Is my regex missing something or javascript won't allow this kind of recursiveness?

Upvotes: 3

Views: 729

Answers (2)

Dave
Dave

Reputation: 46359

JavaScript's regular expressions (and most others too) support the \b escape sequence, which matches (zero-width) word boundaries. In your expression, simply replace the two \s with \b and it will work.

Note that "word boundary" also applies around dashes, dots, etc. So this-test - more. will have boundaries at: |this|-|test| - |more|. Usually this is desirable, but it is a difference in behaviour from \s which is worth knowing about.

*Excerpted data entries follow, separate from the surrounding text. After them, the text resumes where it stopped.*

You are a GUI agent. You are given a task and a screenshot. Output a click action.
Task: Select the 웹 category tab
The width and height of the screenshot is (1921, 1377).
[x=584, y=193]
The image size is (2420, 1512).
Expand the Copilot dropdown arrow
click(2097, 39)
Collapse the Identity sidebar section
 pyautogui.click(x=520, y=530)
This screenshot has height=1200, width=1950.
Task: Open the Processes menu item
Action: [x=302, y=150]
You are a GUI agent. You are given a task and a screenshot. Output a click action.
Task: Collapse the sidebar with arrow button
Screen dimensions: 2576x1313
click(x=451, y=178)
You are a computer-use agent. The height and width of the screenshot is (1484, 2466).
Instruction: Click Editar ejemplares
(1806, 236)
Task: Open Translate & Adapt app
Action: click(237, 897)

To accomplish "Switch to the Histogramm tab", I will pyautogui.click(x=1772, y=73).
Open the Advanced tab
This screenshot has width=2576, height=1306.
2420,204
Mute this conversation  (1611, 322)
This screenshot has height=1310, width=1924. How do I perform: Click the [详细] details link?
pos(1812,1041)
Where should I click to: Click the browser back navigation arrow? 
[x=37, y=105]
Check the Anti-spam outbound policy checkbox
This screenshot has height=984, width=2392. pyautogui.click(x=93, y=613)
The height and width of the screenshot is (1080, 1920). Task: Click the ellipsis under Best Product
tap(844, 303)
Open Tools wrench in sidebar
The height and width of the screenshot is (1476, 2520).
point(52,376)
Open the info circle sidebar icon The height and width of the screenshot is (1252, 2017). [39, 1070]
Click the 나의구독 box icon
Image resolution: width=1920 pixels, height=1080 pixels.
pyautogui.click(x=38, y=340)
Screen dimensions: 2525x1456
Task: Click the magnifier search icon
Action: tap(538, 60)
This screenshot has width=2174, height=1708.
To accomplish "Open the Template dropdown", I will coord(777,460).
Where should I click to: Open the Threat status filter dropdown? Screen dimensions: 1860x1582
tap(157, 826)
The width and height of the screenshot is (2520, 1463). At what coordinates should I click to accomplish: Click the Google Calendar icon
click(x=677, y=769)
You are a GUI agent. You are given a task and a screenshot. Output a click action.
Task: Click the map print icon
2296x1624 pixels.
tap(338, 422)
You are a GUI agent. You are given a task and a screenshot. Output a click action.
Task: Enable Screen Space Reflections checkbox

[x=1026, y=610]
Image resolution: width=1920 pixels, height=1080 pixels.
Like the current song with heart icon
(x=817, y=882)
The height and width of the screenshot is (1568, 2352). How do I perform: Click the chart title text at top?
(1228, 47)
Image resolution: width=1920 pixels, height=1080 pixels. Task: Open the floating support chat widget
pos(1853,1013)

As noted by Sam in the comments, a word boundary is identified as:

(^\w|\w\W|\W\w|\w$)

that is, a non-word character followed by a word character, or a word character followed by a non-word character, where the start and end of the string are taken as non-word characters. (but note that \b is zero-width, so it isn't just a shorthand for that expression)

Upvotes: 6

Evan Kennedy
Evan Kennedy

Reputation: 4185

The regular expression is failing because you require a space between each word and the regex search is non-overlapping. The regular expression essentially starts looking for a space, a 1-3 letter word, then another space. It identifies the first one at is. Since the space after is is taken up by the first match, one isn't able to match because it doesn't contain a space before it. The regex matches like this:

... thisisone sampleofa text ...

An easy way to fix this is to change \s to \b. \b looks for a word break which includes spaces but it doesn't include the actual character in the match. So the regular expression \b[a-z]{1,3}\b would match like this:

... this is one sample of a text ...

This now finds all three letter words and can be used like this to replace all words:

> var str = "... this is one sample of a text ... ";
> `srcText = srcText.replace(/\b[a-z]{1,3}\b/gi,'');`
  "... this   sample   text ... "

However...

This includes extra spaces where words have been removed. If you want those spaces removed and are certain you will not have extra spacing, go ahead and use something which matches spacing after but not before. That way an equal amount of spaces will be removed as there are words. The regex would look like: \b[a-z]{1,3}\s

If you need something more complex, let me know.